Dra Tárcia Nogueira explica a importância da ressonância e tomografia

Doença de Crohn

A doença de Crohn pode acometer da boca ao ânus, porém a região mais afetada é o intestino delgado e grosso. Para avaliação do delgado, em geral, solicitamos exames radiológicos, como tomografia ou ressonância com contraste venoso e oral (este é um laxante que serve para melhorar a imagem do intestino), também chamados de entero-tomografia ou entero-ressonância.

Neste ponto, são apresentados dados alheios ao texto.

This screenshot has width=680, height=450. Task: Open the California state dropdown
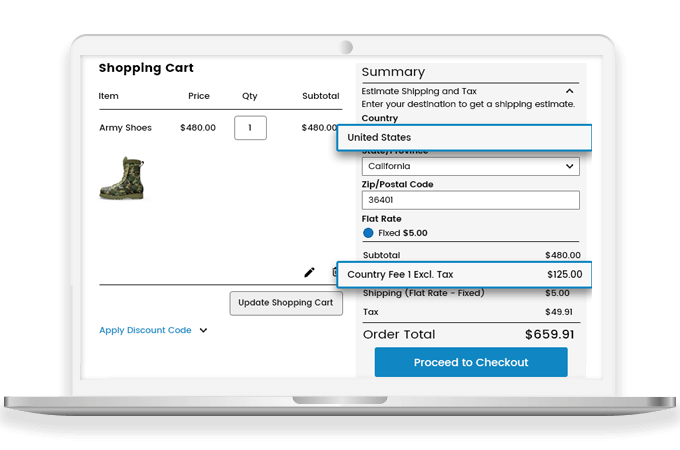tap(470, 166)
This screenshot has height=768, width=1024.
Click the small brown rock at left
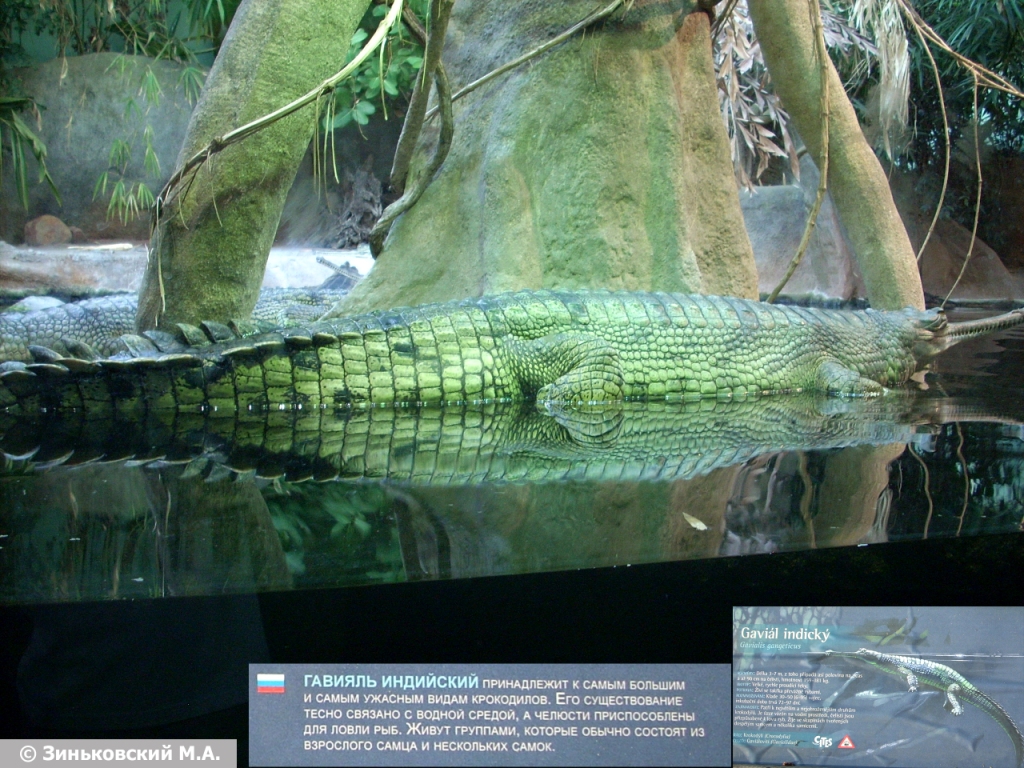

Como a doença de Crohn é para a vida toda, é necessário o acompanhamento periódico a fim de diagnosticar complicações (estenoses ou fístulas) e saber se a doença está em atividade ou sob controle.

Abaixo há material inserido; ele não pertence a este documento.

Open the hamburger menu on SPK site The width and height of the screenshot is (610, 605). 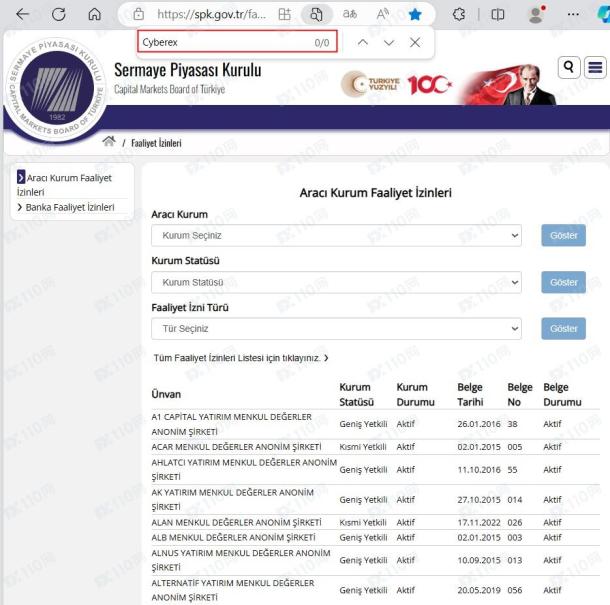pyautogui.click(x=595, y=67)
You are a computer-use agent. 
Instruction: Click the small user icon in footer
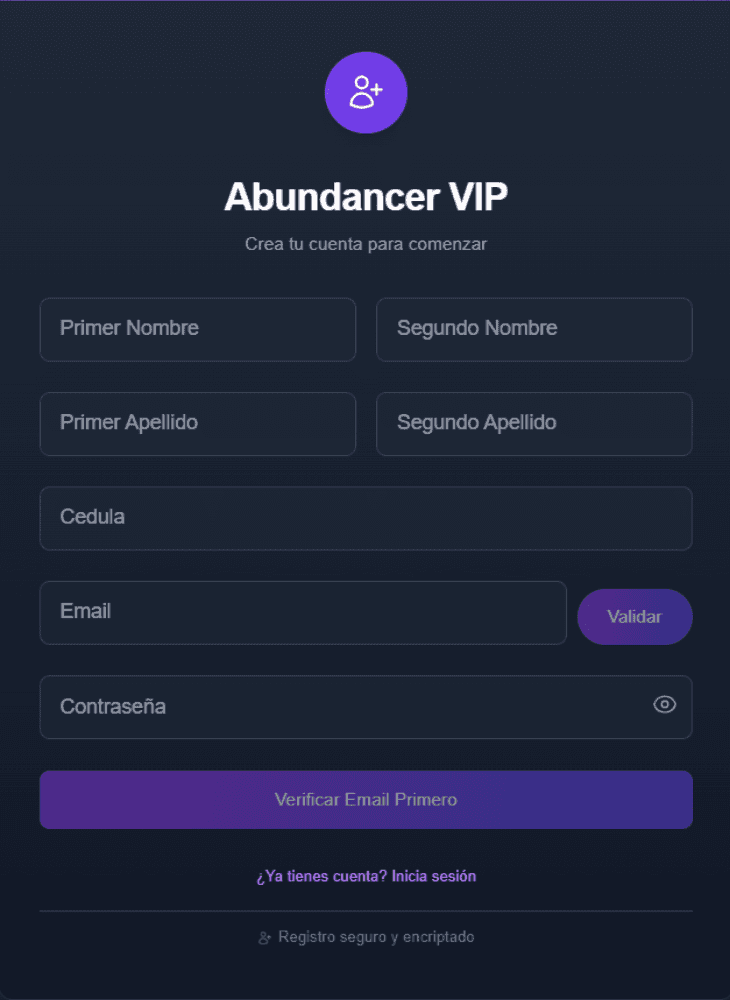265,938
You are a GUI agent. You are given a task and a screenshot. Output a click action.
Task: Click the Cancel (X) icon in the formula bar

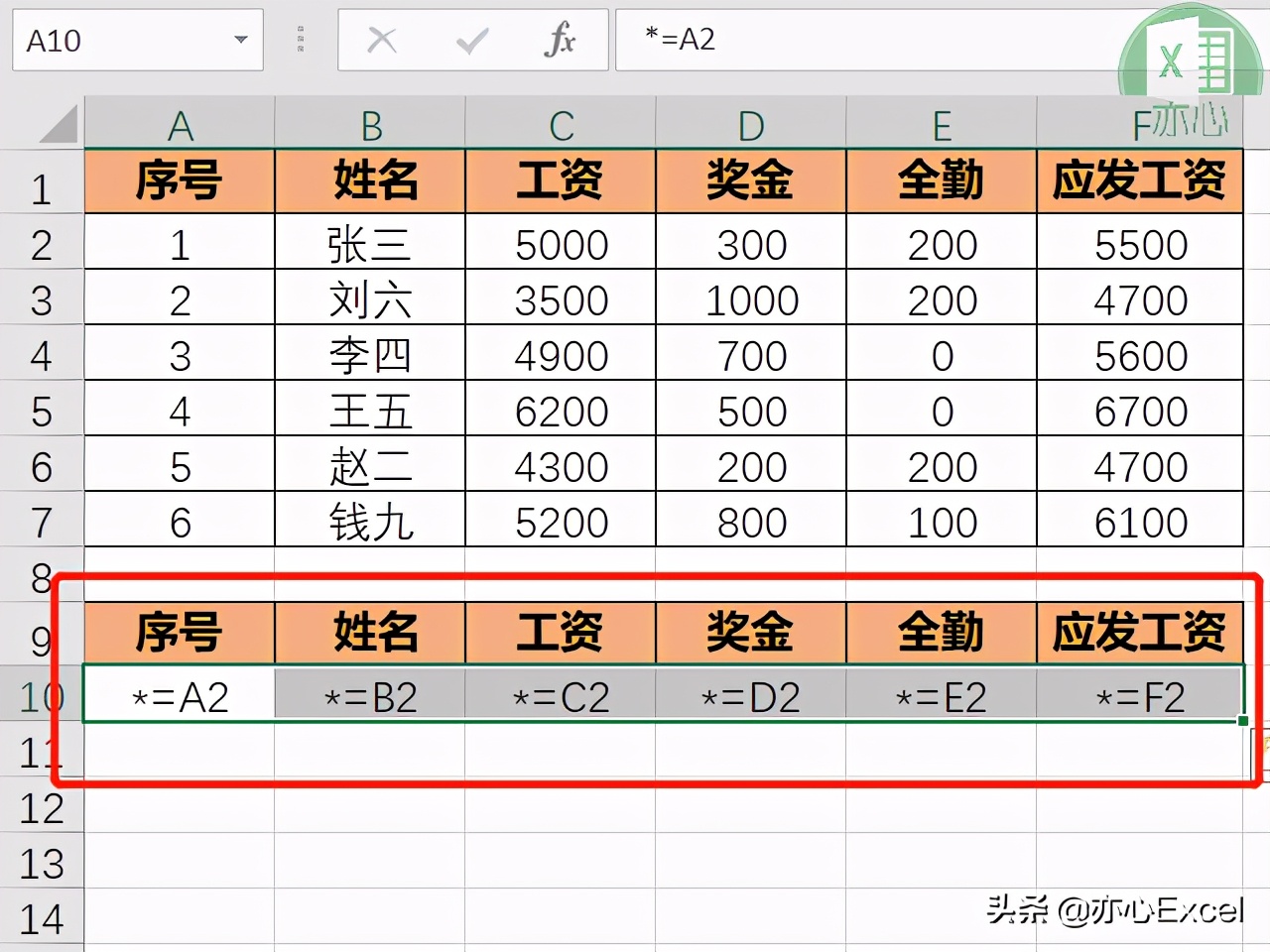(x=382, y=41)

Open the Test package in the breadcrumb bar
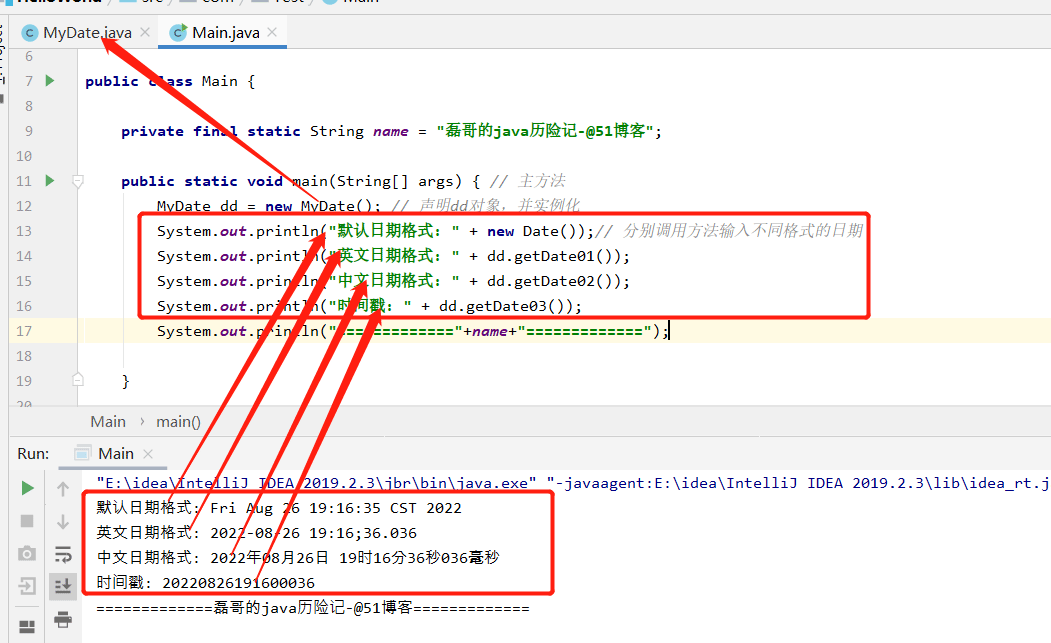pyautogui.click(x=290, y=2)
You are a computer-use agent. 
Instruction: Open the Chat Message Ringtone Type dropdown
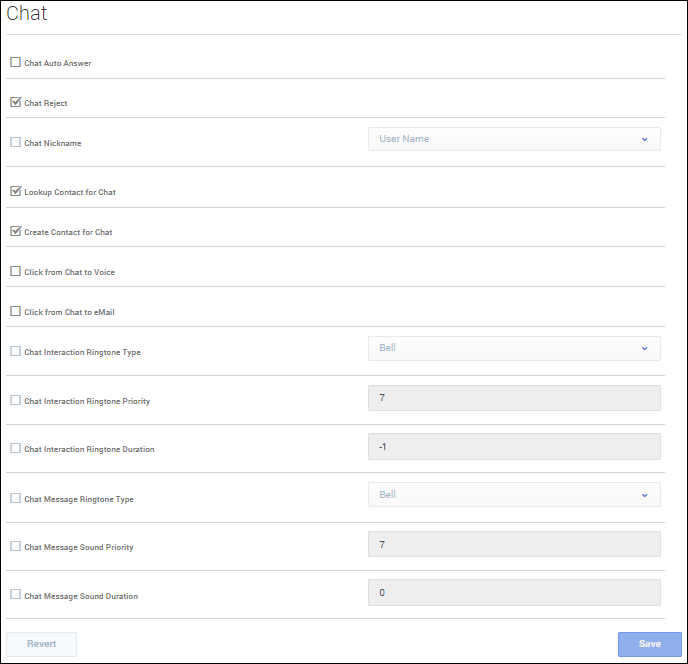tap(514, 495)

Tanto a tomografia quanto a ressonância são capazes de nos dar essas informações, porém há algumas diferenças técnicas quanto aos exames!

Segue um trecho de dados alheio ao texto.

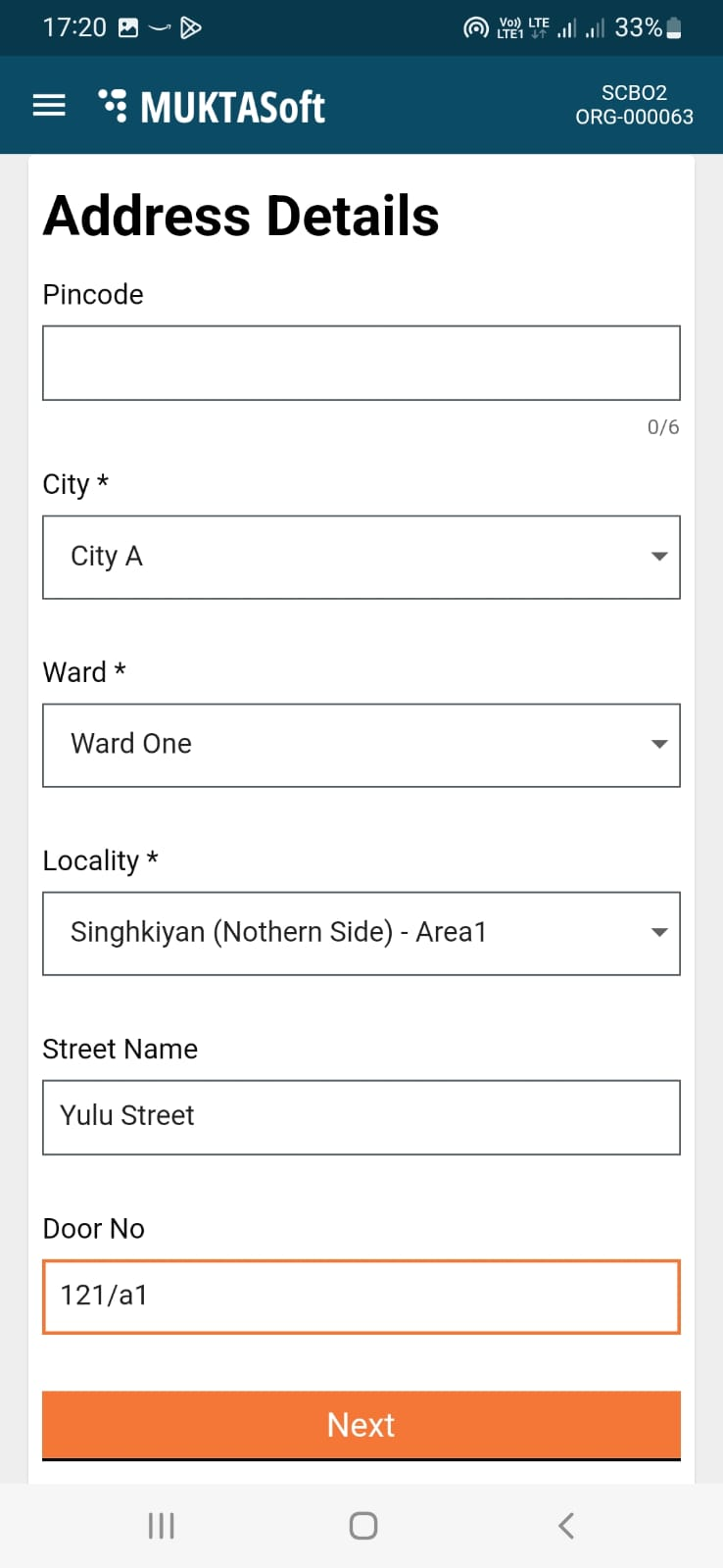Screen dimensions: 723x1568
Task: Tap the SCBO2 ORG-000063 account label
Action: (x=634, y=105)
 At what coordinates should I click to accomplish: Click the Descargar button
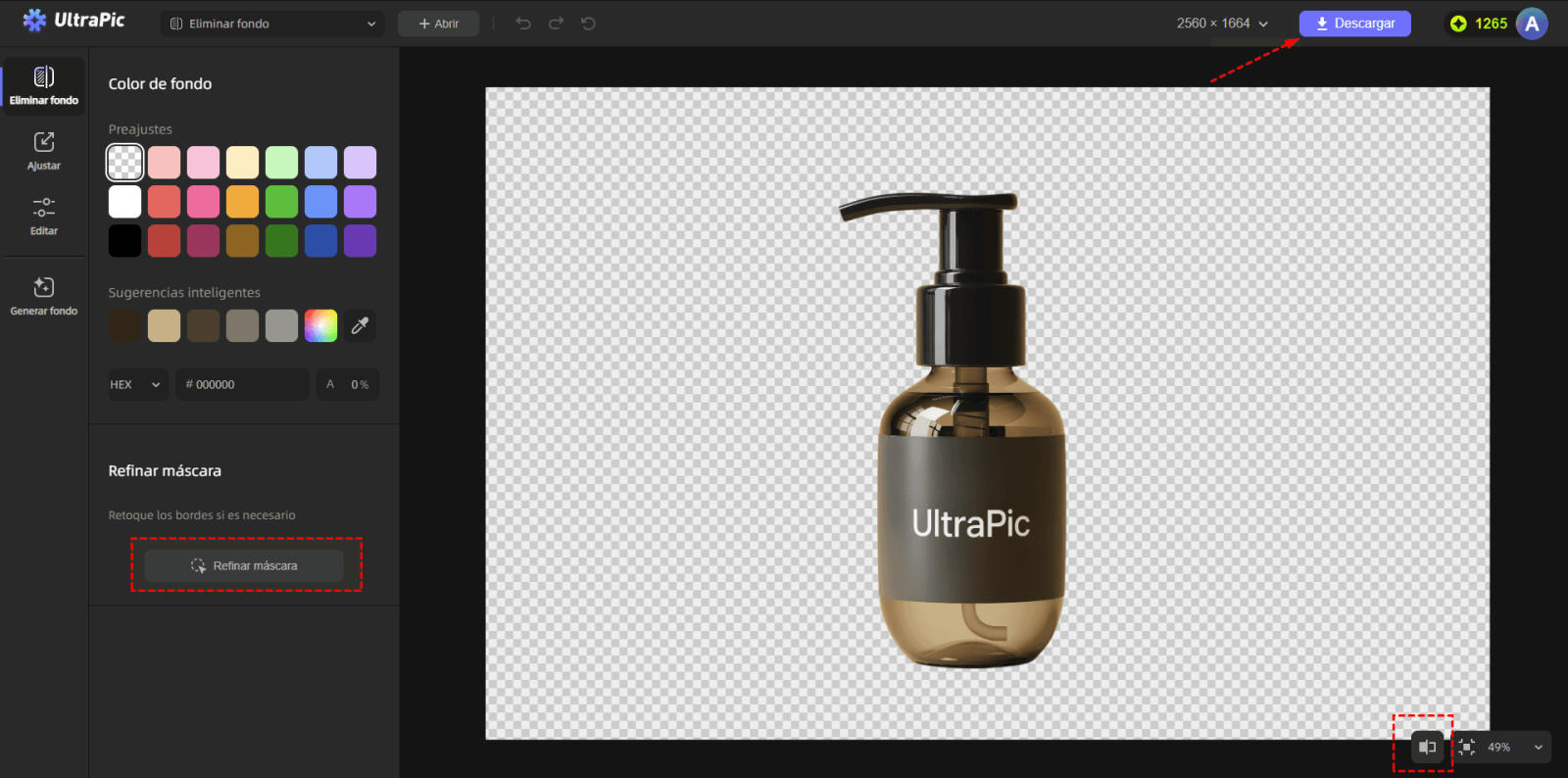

  • A tomografia é mais rápida e mais confortável, porém pela radiação ionizante, não deverá ser feita com muita frequência.
  • Já a ressonância, apesar de não apresentar o risco da radiação, pode ser mais demorada para completa aquisição das imagens.

Ultrassonografia de intestino delgado

Futuramente, teremos a nossa disposição a ultrassonografia de intestino delgado, exame rápido, não invasivo, sem radiação, que pode ser feito em consultório por médico treinado. Esse método já é feito em vários países da Europa e deve chegar ao Brasil em breve!

Para saber qual o melhor método diagnóstico, converse com seu médico. Compartilhe seus anseios e dificuldades! Tenho certeza que vocês serão capazes de, juntos, definir o melhor exame!

Dra Tárcia Nogueira: Gastroenterologista e Endoscopista pela Universidade Federal de São Paulo com títulos de especialista da FBG e SOBED, membro titular do Grupo de Estudos da Doença Inflamatória Intestinal do Brasil (GEDIIB), Médica do Hospital São Camilo Ipiranga.

Foi durante um evento de DII que conheci a Dra Tárcia e senti uma grande simpatia por ela. Conversamos sobre a minha dificuldade em realizar a entero-ressonância e então, após ela me explicar alguns pontos sobre esse exame em relação à entero-tomografia, vi mais uma vez o quanto a informação correta contribui para o processo de aceitação. Não poderia guardar tais informações comigo, afinal o Farmale tem a finalidade de levar para vocês essas informações que, em muitos casos, são fundamentais para a aderência ao tratamento e sucesso deste.

Agradeço a Dra Tárcia Nogueira pela contribuição valiosa para o empoderamento do paciente!